Put Me In Coach, I'm Ready To Play ... A Rick Ross Song
When Malitz stumbled upon this database of Major League Baseball at-bat songs on ESPN last week, he had but one response: "Wow wow wow."
Couldn't have said it better myself, as it's like the mother lode for music-loving baseball nerds. About the only thing that would improve it might be some sort of statistical analysis from our favorite numbers cruncher, Nate Silver.
Anyway, with baseball's postseason about to start, Malitz and I took a look (via IM) at the songs used by some of the players on the playoff teams. Transcript after the jump.
du Lac: When did Rick Ross become the official rapper of Major League Baseball?
Malitz: Weezy might still have his number. And David Ross still prefers Rob Base.
du Lac: Never trust a guy with a career .744 OPS. Also, never trust a pitching staff that loves Drowning Pool as much as the Phils do. Brett Myers and Brad Lidge both picked Drowing Pool songs. That's a rock-and-roll staff, I guess: AC/DC, Metallica, Audioslave, Queen - though Flash Gordon doesn't really have a choice.
Malitz: Yeah, Brian Shouse ("Shout" - Tears for Fears) better hope he doesn't get dealt to Philly or else he's in serious trouble. The Red Sox are representing the grunge era pretty well -- Jacoby Ellsbury with "Cherub Rock" and Jason Bay with "Alive."
du Lac: They also have some post-grunge: Manny Declarmen with Creed's "Stand Here With me," Josh Beckett with Nickleback's "Rock Star." What, guys, no love for Daughtry and Staind? But the best Red Sox song, hands-down, is Jonathan Papelbon's: "I'm Shipping Up to Boston" by the Dropkick Murphys. I've been at Fenway when that song came on, and it was absolutely electrifying.
Malitz: I like that Jed Lowrie uses a cover of the Undertones' "Teenage Kicks" as his song. Not sure why he wouldn't just use the original, but John Peel would be proud anyway. Meanwhile, Mike Timlin's choice of "Black Betty" by Ram Jam looks like some copy that accidentally found its way in there from the Toys in Babeland catalog. Not that I'm familiar with that catalog, of course. Or its online equivalent.
du Lac: Yeah, okay "Dr. Feelgood." Can't believe Mark Sweeney is using that in 2008. Must've been inspired by a visit to the Seventh Veil. Not that I'm familiar with Seventh Veil.
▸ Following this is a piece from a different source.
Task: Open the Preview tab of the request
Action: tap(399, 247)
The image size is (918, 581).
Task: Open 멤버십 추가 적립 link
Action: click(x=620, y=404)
Malitz: How unsurprising is it that Greg Maddux uses a Rush song? That just seems like a perfect fit.
du Lac: And how awesome that Manny Ramirez is using "S on My Chest"? That's just Manny being Weezy!
Malitz: To keep it V-Fest related, Jonathan Broxton uses Chuck Berry's "Johnny B. Goode," for obvious reasons. But that's not nearly as cool as Hideki Okajima's "Okajima-Oki-doke (Mr. Yoshie)." He's the only guy with a custom song. Did you commission "Freedom '90" from George Michael?
du Lac: Yeah, the night he asked me to appear on "Sports Machine." Man, who would've thought that Hong-Chih Kuo and the Hebrew Hammer, Ryan Braun, would have anything in common? But both picked Jeezy's "Go Getta."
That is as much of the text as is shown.